Macroscopic pictures showing the S6 tumour, hilar lymph node, and S9 tumour with a thin cavity (A). Microscopic pictures showing tumour arising from a thin‐wall cavity (B) and consisting of large atypical epithelial cells with extensive lymphocytic infiltration on H&E staining (C), cytokeratin staining (D), and leucocyte common antigen staining (E).

Discussion

Primary pulmonary LELC, which is a rare malignant tumour constituting approximately 0.92% of all lung cancers, is an undifferentiated carcinoma and is known to have a close association with EBV infection in Southeast Asian countries 3. A review of the literature has shown less than 300 cases reported with about 20 cases from the Western population. Previous studies of Chinese cases showed that pulmonary LELCs had a better prognosis than non‐LELC lung cancers because of their good response to chemotherapy and irradiation, even though about 40% of the patients with pulmonary LELC had unresectable disease at diagnosis 3, 4. Most of the patients were young, women, and non‐smokers, and most tumours were centrally located, in their early or locally advanced stages, and received multi‐modality treatment. Almost all of the Chinese patients (>90%) had EBER‐positive tumours. However, an association of pulmonary LELC with EBV infection has not yet been confirmed among Caucasians 5. For Japanese patients, distant metastasis has not been observed at diagnosis, most tumours were peripheral, the proportion of male patients was higher, and the association of EBV with the tumours was less frequent. Therefore, these LELC might be thought as a subtype of LELCs in Southeast Asian. In Japan, there have apparently been no reports describing the rapid progression of pulmonary LELC as reported in the present case.

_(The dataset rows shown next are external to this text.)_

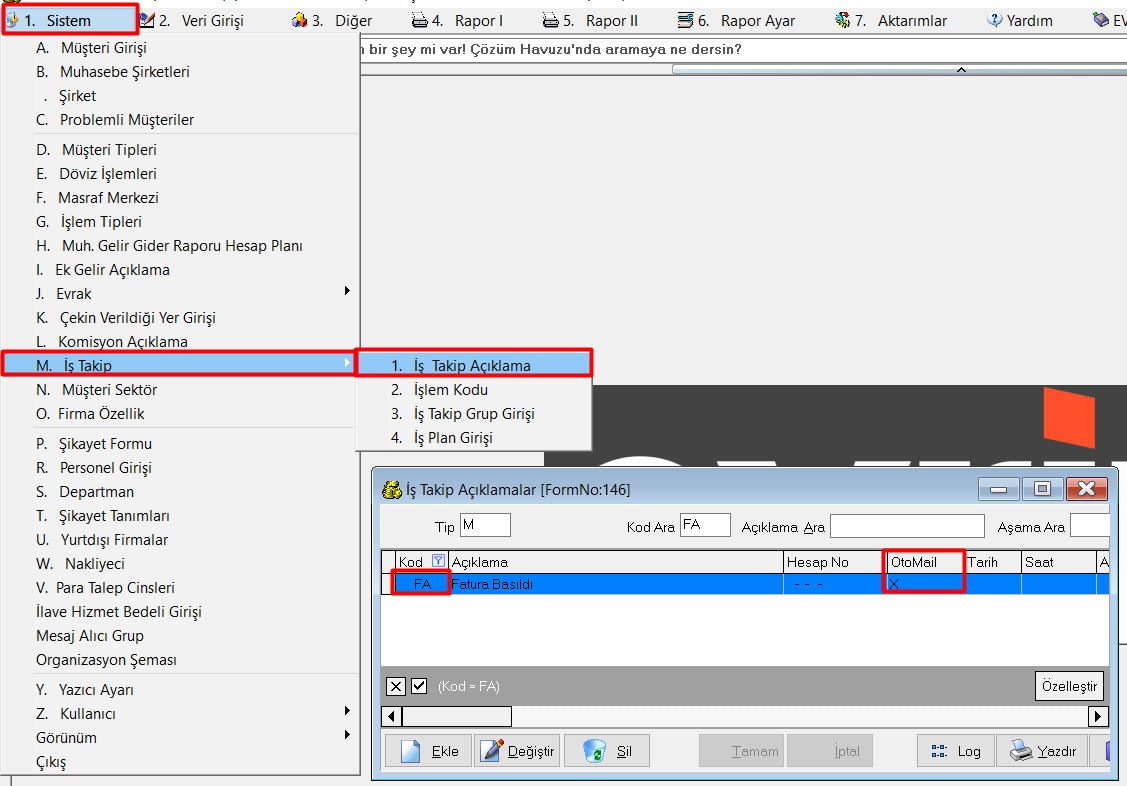Expand the Görünüm submenu
The width and height of the screenshot is (1127, 786).
click(x=66, y=737)

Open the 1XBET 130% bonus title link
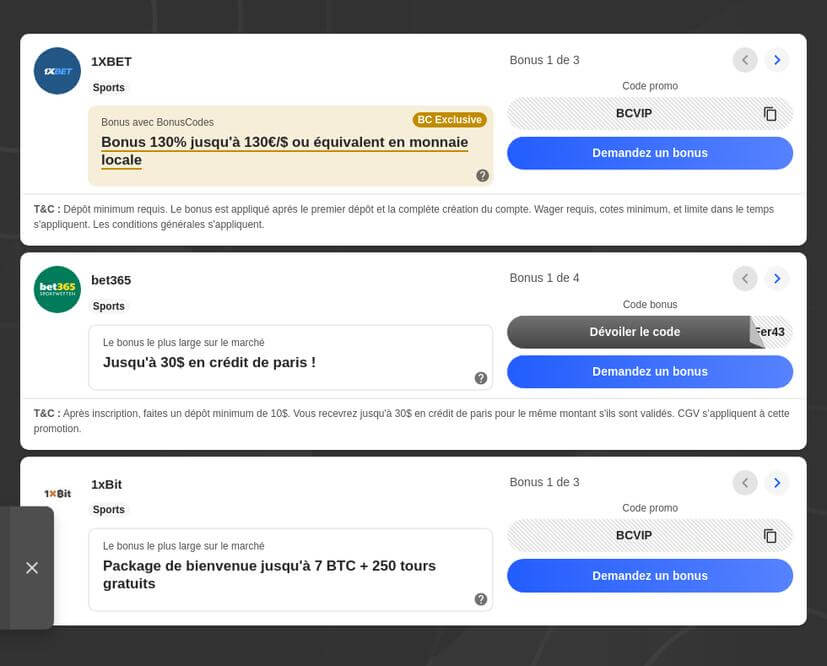(x=284, y=151)
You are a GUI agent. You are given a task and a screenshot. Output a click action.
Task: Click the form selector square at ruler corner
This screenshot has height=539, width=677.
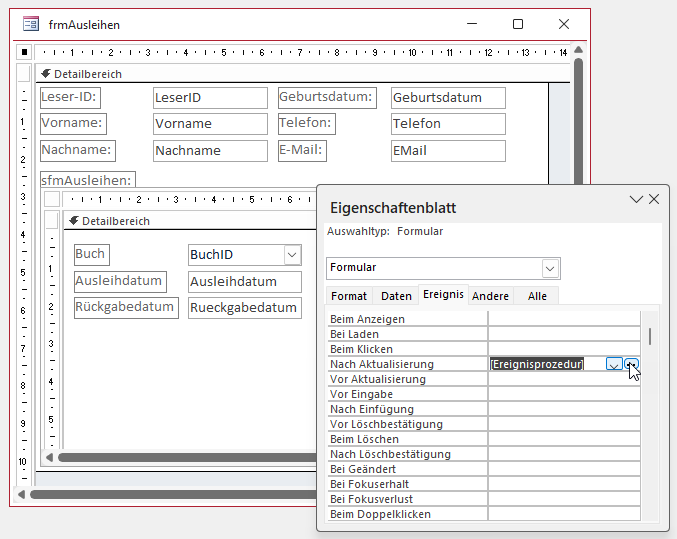(x=24, y=52)
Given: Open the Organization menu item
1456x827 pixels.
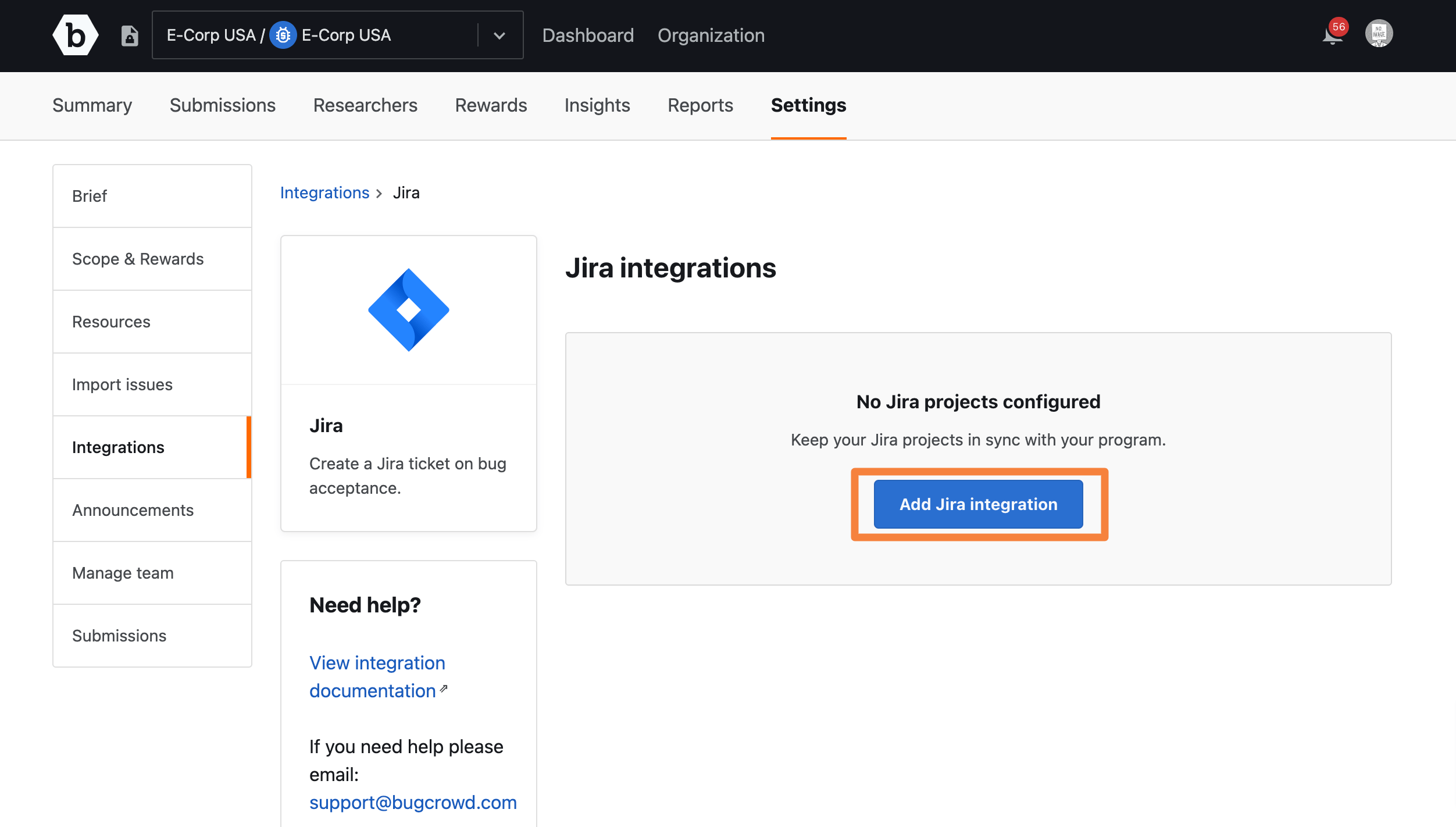Looking at the screenshot, I should [711, 35].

The radiological features of LELC have been described as non‐specific. Recently, the CT findings of primary pulmonary LELC of the largest cohort of 41 patients have been reported 5. Pulmonary LELC usually appears as a large, central, well‐defined, and lobulated solid tumour with vascular or bronchial encasement and obstructive pneumonia, which is indistinguishable from other types of NSCLC. Here, we report a rare case of LELC presenting as a thin‐walled cyst with a smooth inner surface and showing rapid tumour progression over several years. To the best of our knowledge, these unusual CT findings have never been reported to date.

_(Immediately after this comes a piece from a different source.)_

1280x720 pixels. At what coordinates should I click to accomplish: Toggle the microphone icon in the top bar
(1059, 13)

Several reports have described the detection of EBV DNA in the blood of patients with pulmonary LELC, which is considered to be clinically significant. Thus, EBV DNA in the blood can be thought of as an effective surrogate tumour marker. Unfortunately, EBER was not detected in the tumours of the present case. Therefore, the association between the blood EBV DNA level and the clinical course was not clarified. The detailed demographic and clinicopathological features of LELC, including features associated with race and EBV DNA blood level, should be carefully clarified.

Disclosure Statements

No conflict of interest declared.

Appropriate written informed consent was obtained for publication of this case report and accompanying images.

Funding Statement

This study was supported by a Grant‐in‐Aid for Scientific Research, Japan Society for the Promotion of Science (24592104), Ministry of Education, Culture, Sports, Science and Technology, Japan.